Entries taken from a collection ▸
□ □ □ □

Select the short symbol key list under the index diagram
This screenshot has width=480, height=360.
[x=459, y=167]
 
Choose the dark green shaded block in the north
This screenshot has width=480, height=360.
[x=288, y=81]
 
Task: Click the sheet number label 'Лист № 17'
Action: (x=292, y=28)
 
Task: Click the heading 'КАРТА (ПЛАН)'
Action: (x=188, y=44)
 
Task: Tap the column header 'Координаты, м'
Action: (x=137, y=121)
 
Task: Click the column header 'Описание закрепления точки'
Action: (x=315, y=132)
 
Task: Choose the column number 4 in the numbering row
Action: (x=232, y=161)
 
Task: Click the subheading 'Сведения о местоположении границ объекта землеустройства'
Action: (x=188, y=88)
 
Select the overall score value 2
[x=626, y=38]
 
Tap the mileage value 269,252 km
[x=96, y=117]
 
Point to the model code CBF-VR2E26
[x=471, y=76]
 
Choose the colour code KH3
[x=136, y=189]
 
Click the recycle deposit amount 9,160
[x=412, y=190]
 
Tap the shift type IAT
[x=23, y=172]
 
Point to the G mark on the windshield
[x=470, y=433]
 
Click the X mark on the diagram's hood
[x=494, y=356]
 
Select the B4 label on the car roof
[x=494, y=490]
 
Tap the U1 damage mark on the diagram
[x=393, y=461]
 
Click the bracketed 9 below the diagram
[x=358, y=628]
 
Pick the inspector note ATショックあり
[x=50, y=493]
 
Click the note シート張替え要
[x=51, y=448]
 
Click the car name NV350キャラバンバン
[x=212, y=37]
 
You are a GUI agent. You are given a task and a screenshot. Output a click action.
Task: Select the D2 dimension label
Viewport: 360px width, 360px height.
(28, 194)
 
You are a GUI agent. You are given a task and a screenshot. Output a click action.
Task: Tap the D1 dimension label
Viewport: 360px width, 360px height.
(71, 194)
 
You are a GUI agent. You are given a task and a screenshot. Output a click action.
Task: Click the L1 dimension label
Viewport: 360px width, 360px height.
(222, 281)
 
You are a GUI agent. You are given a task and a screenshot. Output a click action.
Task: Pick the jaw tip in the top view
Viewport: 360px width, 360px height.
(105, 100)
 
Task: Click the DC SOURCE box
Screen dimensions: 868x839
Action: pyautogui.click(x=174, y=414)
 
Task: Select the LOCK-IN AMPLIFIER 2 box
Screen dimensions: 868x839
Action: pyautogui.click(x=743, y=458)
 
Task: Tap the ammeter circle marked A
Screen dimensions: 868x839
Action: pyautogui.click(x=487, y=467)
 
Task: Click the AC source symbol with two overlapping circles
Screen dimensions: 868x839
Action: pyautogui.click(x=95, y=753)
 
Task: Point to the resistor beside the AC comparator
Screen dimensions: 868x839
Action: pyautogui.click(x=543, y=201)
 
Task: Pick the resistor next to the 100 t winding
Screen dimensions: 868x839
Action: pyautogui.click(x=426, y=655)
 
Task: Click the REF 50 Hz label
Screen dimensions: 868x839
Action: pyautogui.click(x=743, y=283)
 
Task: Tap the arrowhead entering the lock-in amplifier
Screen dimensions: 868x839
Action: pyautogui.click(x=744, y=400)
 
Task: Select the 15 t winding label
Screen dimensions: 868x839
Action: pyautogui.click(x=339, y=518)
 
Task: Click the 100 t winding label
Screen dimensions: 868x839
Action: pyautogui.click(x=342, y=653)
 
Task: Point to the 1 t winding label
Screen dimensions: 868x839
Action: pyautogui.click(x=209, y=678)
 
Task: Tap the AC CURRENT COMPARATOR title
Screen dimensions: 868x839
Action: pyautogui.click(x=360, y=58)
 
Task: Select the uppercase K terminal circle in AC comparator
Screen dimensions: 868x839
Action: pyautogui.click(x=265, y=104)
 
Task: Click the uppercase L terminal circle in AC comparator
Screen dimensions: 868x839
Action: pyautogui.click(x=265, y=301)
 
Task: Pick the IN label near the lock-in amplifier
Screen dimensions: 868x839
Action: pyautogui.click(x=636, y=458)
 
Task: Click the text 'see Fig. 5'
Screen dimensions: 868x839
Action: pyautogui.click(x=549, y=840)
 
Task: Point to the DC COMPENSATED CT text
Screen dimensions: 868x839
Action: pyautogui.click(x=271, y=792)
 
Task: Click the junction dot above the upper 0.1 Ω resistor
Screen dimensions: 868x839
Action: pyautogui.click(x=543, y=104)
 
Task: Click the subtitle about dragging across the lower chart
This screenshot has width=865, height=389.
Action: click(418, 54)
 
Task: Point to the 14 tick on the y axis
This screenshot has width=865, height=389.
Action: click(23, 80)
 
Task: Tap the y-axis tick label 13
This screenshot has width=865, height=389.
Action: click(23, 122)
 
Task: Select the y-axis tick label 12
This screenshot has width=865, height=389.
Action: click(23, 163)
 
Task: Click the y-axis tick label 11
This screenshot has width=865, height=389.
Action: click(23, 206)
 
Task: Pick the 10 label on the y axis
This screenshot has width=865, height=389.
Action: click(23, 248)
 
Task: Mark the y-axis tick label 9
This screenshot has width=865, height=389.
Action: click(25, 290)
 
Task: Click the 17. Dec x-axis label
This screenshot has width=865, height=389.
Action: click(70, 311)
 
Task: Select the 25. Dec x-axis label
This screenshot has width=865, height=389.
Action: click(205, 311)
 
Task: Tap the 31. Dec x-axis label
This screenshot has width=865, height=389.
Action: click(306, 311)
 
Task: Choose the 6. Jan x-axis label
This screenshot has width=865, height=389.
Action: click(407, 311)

□ □ □ □

Turn the lines above into a numbered list, leaving out the blank lines.

Written response ▸
1. Select the short symbol key list under the index diagram
2. This screenshot has width=480, height=360.
3. [x=459, y=167]
4. Choose the dark green shaded block in the north
5. This screenshot has width=480, height=360.
6. [x=288, y=81]
7. Task: Click the sheet number label 'Лист № 17'
8. Action: (x=292, y=28)
9. Task: Click the heading 'КАРТА (ПЛАН)'
10. Action: (x=188, y=44)
11. Task: Tap the column header 'Координаты, м'
12. Action: (x=137, y=121)
13. Task: Click the column header 'Описание закрепления точки'
14. Action: (x=315, y=132)
15. Task: Choose the column number 4 in the numbering row
16. Action: (x=232, y=161)
17. Task: Click the subheading 'Сведения о местоположении границ объекта землеустройства'
18. Action: (x=188, y=88)
19. Select the overall score value 2
20. [x=626, y=38]
21. Tap the mileage value 269,252 km
22. [x=96, y=117]
23. Point to the model code CBF-VR2E26
24. [x=471, y=76]
25. Choose the colour code KH3
26. [x=136, y=189]
27. Click the recycle deposit amount 9,160
28. [x=412, y=190]
29. Tap the shift type IAT
30. [x=23, y=172]
31. Point to the G mark on the windshield
32. [x=470, y=433]
33. Click the X mark on the diagram's hood
34. [x=494, y=356]
35. Select the B4 label on the car roof
36. [x=494, y=490]
37. Tap the U1 damage mark on the diagram
38. [x=393, y=461]
39. Click the bracketed 9 below the diagram
40. [x=358, y=628]
41. Pick the inspector note ATショックあり
42. [x=50, y=493]
43. Click the note シート張替え要
44. [x=51, y=448]
45. Click the car name NV350キャラバンバン
46. [x=212, y=37]
47. You are a GUI agent. You are given a task and a screenshot. Output a click action.
48. Task: Select the D2 dimension label
49. Viewport: 360px width, 360px height.
50. (28, 194)
51. You are a GUI agent. You are given a task and a screenshot. Output a click action.
52. Task: Tap the D1 dimension label
53. Viewport: 360px width, 360px height.
54. (71, 194)
55. You are a GUI agent. You are given a task and a screenshot. Output a click action.
56. Task: Click the L1 dimension label
57. Viewport: 360px width, 360px height.
58. (222, 281)
59. You are a GUI agent. You are given a task and a screenshot. Output a click action.
60. Task: Pick the jaw tip in the top view
61. Viewport: 360px width, 360px height.
62. (105, 100)
63. Task: Click the DC SOURCE box
64. Screen dimensions: 868x839
65. Action: pyautogui.click(x=174, y=414)
66. Task: Select the LOCK-IN AMPLIFIER 2 box
67. Screen dimensions: 868x839
68. Action: pyautogui.click(x=743, y=458)
69. Task: Tap the ammeter circle marked A
70. Screen dimensions: 868x839
71. Action: pyautogui.click(x=487, y=467)
72. Task: Click the AC source symbol with two overlapping circles
73. Screen dimensions: 868x839
74. Action: pyautogui.click(x=95, y=753)
75. Task: Point to the resistor beside the AC comparator
76. Screen dimensions: 868x839
77. Action: pyautogui.click(x=543, y=201)
78. Task: Pick the resistor next to the 100 t winding
79. Screen dimensions: 868x839
80. Action: pyautogui.click(x=426, y=655)
81. Task: Click the REF 50 Hz label
82. Screen dimensions: 868x839
83. Action: pyautogui.click(x=743, y=283)
84. Task: Tap the arrowhead entering the lock-in amplifier
85. Screen dimensions: 868x839
86. Action: pyautogui.click(x=744, y=400)
87. Task: Select the 15 t winding label
88. Screen dimensions: 868x839
89. Action: pyautogui.click(x=339, y=518)
90. Task: Click the 100 t winding label
91. Screen dimensions: 868x839
92. Action: pyautogui.click(x=342, y=653)
93. Task: Point to the 1 t winding label
94. Screen dimensions: 868x839
95. Action: pyautogui.click(x=209, y=678)
96. Task: Tap the AC CURRENT COMPARATOR title
97. Screen dimensions: 868x839
98. Action: pyautogui.click(x=360, y=58)
99. Task: Select the uppercase K terminal circle in AC comparator
100. Screen dimensions: 868x839
101. Action: pyautogui.click(x=265, y=104)
102. Task: Click the uppercase L terminal circle in AC comparator
103. Screen dimensions: 868x839
104. Action: pyautogui.click(x=265, y=301)
105. Task: Pick the IN label near the lock-in amplifier
106. Screen dimensions: 868x839
107. Action: pyautogui.click(x=636, y=458)
108. Task: Click the text 'see Fig. 5'
109. Screen dimensions: 868x839
110. Action: pyautogui.click(x=549, y=840)
111. Task: Point to the DC COMPENSATED CT text
112. Screen dimensions: 868x839
113. Action: pyautogui.click(x=271, y=792)
114. Task: Click the junction dot above the upper 0.1 Ω resistor
115. Screen dimensions: 868x839
116. Action: pyautogui.click(x=543, y=104)
117. Task: Click the subtitle about dragging across the lower chart
118. This screenshot has width=865, height=389.
119. Action: click(418, 54)
120. Task: Point to the 14 tick on the y axis
121. This screenshot has width=865, height=389.
122. Action: click(23, 80)
123. Task: Tap the y-axis tick label 13
124. This screenshot has width=865, height=389.
125. Action: click(23, 122)
126. Task: Select the y-axis tick label 12
127. This screenshot has width=865, height=389.
128. Action: click(23, 163)
129. Task: Click the y-axis tick label 11
130. This screenshot has width=865, height=389.
131. Action: click(23, 206)
132. Task: Pick the 10 label on the y axis
133. This screenshot has width=865, height=389.
134. Action: click(23, 248)
135. Task: Mark the y-axis tick label 9
136. This screenshot has width=865, height=389.
137. Action: click(25, 290)
138. Task: Click the 17. Dec x-axis label
139. This screenshot has width=865, height=389.
140. Action: click(70, 311)
141. Task: Select the 25. Dec x-axis label
142. This screenshot has width=865, height=389.
143. Action: click(205, 311)
144. Task: Tap the 31. Dec x-axis label
145. This screenshot has width=865, height=389.
146. Action: click(306, 311)
147. Task: Choose the 6. Jan x-axis label
148. This screenshot has width=865, height=389.
149. Action: click(407, 311)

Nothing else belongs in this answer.